What this task involves —
Wherever pictures occur in the entries below, leave them out and retype the rest exactly.
※
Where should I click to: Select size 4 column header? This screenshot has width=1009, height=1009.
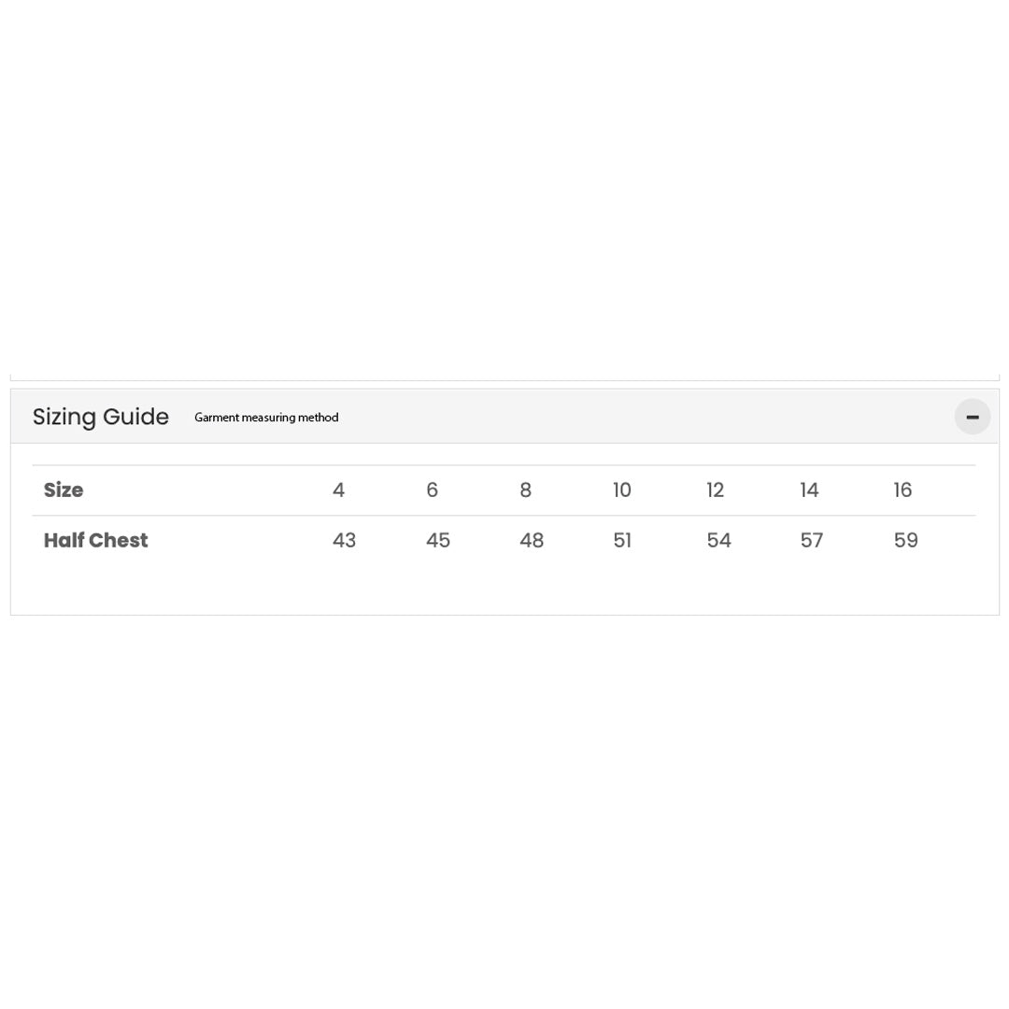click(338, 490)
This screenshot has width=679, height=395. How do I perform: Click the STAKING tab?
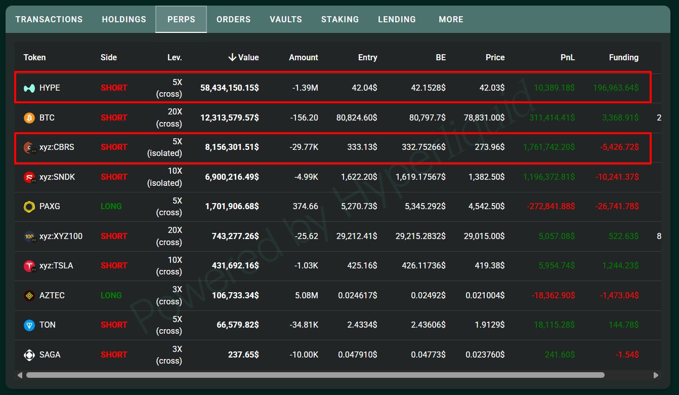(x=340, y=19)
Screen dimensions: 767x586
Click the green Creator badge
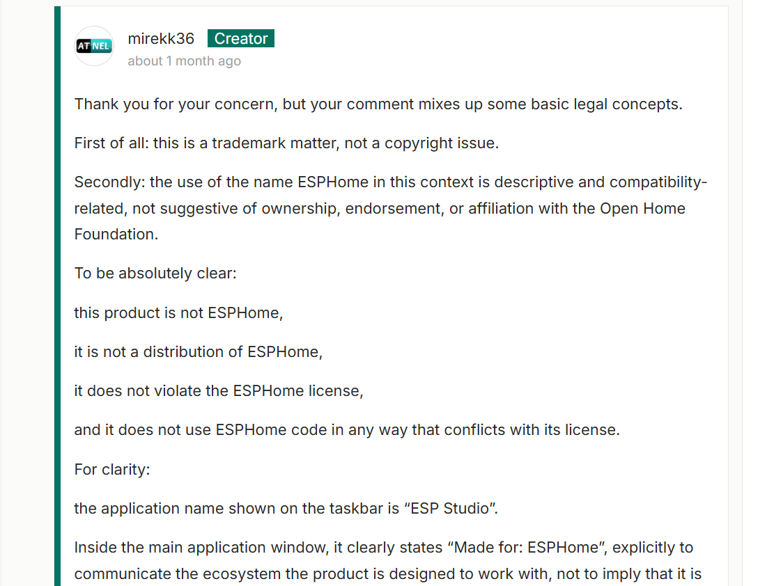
※
Task output —
Where should I click to: Select size 4 column header? This screenshot has width=1009, height=1009.
click(338, 490)
This screenshot has width=679, height=395. How do I perform: Click the STAKING tab?
(x=340, y=19)
Screen dimensions: 767x586
Click the green Creator badge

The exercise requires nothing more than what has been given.